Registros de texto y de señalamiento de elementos
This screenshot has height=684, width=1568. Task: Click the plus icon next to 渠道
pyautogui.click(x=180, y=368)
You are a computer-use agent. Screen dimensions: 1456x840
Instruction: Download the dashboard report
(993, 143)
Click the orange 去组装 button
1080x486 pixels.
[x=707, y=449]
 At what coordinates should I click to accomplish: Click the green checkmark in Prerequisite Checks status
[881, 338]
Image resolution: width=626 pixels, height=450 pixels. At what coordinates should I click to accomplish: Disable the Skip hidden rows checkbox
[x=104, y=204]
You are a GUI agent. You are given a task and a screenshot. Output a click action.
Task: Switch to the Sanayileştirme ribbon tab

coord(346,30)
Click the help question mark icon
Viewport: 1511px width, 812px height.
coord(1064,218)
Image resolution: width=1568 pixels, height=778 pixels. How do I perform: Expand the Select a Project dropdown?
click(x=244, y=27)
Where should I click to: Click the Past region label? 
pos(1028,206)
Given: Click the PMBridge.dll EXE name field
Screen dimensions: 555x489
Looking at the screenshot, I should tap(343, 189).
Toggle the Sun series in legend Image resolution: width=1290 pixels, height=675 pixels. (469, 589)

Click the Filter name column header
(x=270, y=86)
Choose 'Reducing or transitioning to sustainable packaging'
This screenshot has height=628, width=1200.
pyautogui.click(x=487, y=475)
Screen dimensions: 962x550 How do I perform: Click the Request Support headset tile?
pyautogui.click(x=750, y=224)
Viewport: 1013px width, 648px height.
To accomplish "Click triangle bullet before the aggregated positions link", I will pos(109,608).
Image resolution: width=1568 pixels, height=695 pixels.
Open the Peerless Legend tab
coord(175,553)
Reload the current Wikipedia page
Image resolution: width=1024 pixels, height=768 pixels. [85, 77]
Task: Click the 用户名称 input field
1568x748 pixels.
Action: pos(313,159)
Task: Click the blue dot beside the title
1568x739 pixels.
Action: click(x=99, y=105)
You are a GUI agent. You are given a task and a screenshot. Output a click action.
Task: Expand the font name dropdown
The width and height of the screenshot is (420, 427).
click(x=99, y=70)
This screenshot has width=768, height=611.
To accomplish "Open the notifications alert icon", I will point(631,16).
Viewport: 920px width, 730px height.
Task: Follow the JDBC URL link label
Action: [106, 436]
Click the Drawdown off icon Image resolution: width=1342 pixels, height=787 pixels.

**EJERCICIO BREVE**
Reproduce al pie de la letra todas las entradas anteriores, línea por línea y sin alterar nada.

**RESPUESTA**
This screenshot has height=684, width=1568. Task: Click the plus icon next to 渠道
pyautogui.click(x=180, y=368)
You are a computer-use agent. Screen dimensions: 1456x840
Instruction: Download the dashboard report
(993, 143)
Click the orange 去组装 button
1080x486 pixels.
[x=707, y=449]
 At what coordinates should I click to accomplish: Click the green checkmark in Prerequisite Checks status
[881, 338]
Image resolution: width=626 pixels, height=450 pixels. At what coordinates should I click to accomplish: Disable the Skip hidden rows checkbox
[x=104, y=204]
You are a GUI agent. You are given a task and a screenshot. Output a click action.
Task: Switch to the Sanayileştirme ribbon tab

coord(346,30)
Click the help question mark icon
Viewport: 1511px width, 812px height.
coord(1064,218)
Image resolution: width=1568 pixels, height=778 pixels. How do I perform: Expand the Select a Project dropdown?
click(x=244, y=27)
Where should I click to: Click the Past region label? 
pos(1028,206)
Given: Click the PMBridge.dll EXE name field
Screen dimensions: 555x489
Looking at the screenshot, I should tap(343, 189).
Toggle the Sun series in legend Image resolution: width=1290 pixels, height=675 pixels. (469, 589)

Click the Filter name column header
(x=270, y=86)
Choose 'Reducing or transitioning to sustainable packaging'
This screenshot has height=628, width=1200.
pyautogui.click(x=487, y=475)
Screen dimensions: 962x550 How do I perform: Click the Request Support headset tile?
pyautogui.click(x=750, y=224)
Viewport: 1013px width, 648px height.
To accomplish "Click triangle bullet before the aggregated positions link", I will pos(109,608).
Image resolution: width=1568 pixels, height=695 pixels.
Open the Peerless Legend tab
coord(175,553)
Reload the current Wikipedia page
Image resolution: width=1024 pixels, height=768 pixels. [85, 77]
Task: Click the 用户名称 input field
1568x748 pixels.
Action: pos(313,159)
Task: Click the blue dot beside the title
1568x739 pixels.
Action: click(x=99, y=105)
You are a GUI agent. You are given a task and a screenshot. Output a click action.
Task: Expand the font name dropdown
The width and height of the screenshot is (420, 427).
click(x=99, y=70)
This screenshot has width=768, height=611.
To accomplish "Open the notifications alert icon", I will point(631,16).
Viewport: 920px width, 730px height.
Task: Follow the JDBC URL link label
Action: [106, 436]
Click the Drawdown off icon Image resolution: width=1342 pixels, height=787 pixels.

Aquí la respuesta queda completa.